After almost forty years in show business and broadcasting Jack Steck, program director at WFIL-TV in Philadelphia, thought he had seen everything. Summoned to the office of general manager Roger W. Clipp one afternoon in 1952, Steck arrived in the boss's lair and was greeted by Clipp and "this good-looking kid."

"I know this boy's father," said Clipp. "Audition him and tell me if we ought to hire him."

It was not out of the ordinary for Steck to conduct a job audition at WFIL, so he barely gave a thought to Dick Clark as he escorted the twenty-two-year-old prospect into the program director's office and handed him the usual assortment of tongue-twisting material he used to audition would-be announcers. Steck then showed Clark into a studio and said, "Look them over, son. I'll come back in fifteen minutes to listen to you."

Clark, who was then employed by a small television station in upstate New York, said in 1994 that the WFIL position "was the biggest one" of the three job offers he had at the time, and was the one he wanted so badly that he literally had something up his sleeve to help land it. "God, if I could jump from Utica, New York to Philadelphia, that'll be amazing," he thought to himself.

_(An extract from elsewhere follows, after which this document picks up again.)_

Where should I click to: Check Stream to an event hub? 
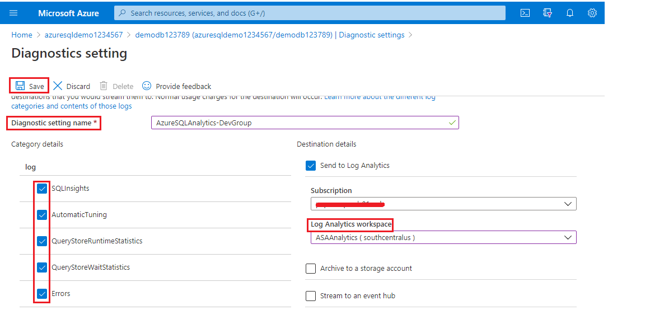(x=311, y=296)
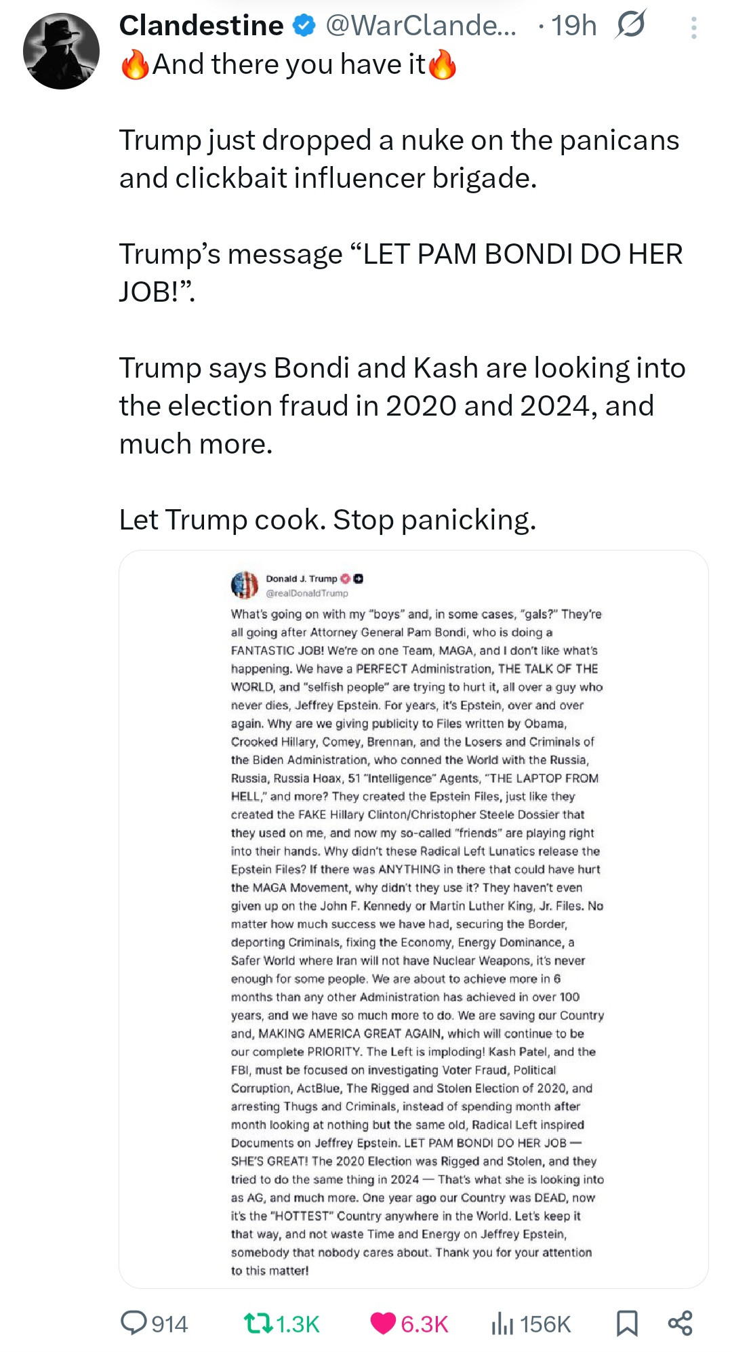Click @realDonaldTrump handle in embedded image

pyautogui.click(x=307, y=593)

Steck, who began his show business career on the vaudeville circuit ("some of my best friends said I helped kill it") as a dancer, comic, and an emcee, did not expect to hear anything out of the ordinary when he returned to give the dapper job applicant a listen. At that point, Dick Clark was just another pretty face to the veteran program director, who sat with arms folded and head down. "I didn't want to look at him," recalled Steck. "I needed a man for radio and I didn't want to be influenced by his appearance. I wanted a voice!"

Steck had just begun to concentrate on Clark's delivery when he was interrupted by the engineer on duty, who said, "Hey Stecky, look at this kid!" Steck raised his head and observed Clark standing in front of the microphone, "with no notes in his hands, no papers, doing the commercials word-for-word, introducing the music, the sports, doing the whole thing."

"How the hell's he doing this?" wondered the program director. "Has he got a photographic memory?"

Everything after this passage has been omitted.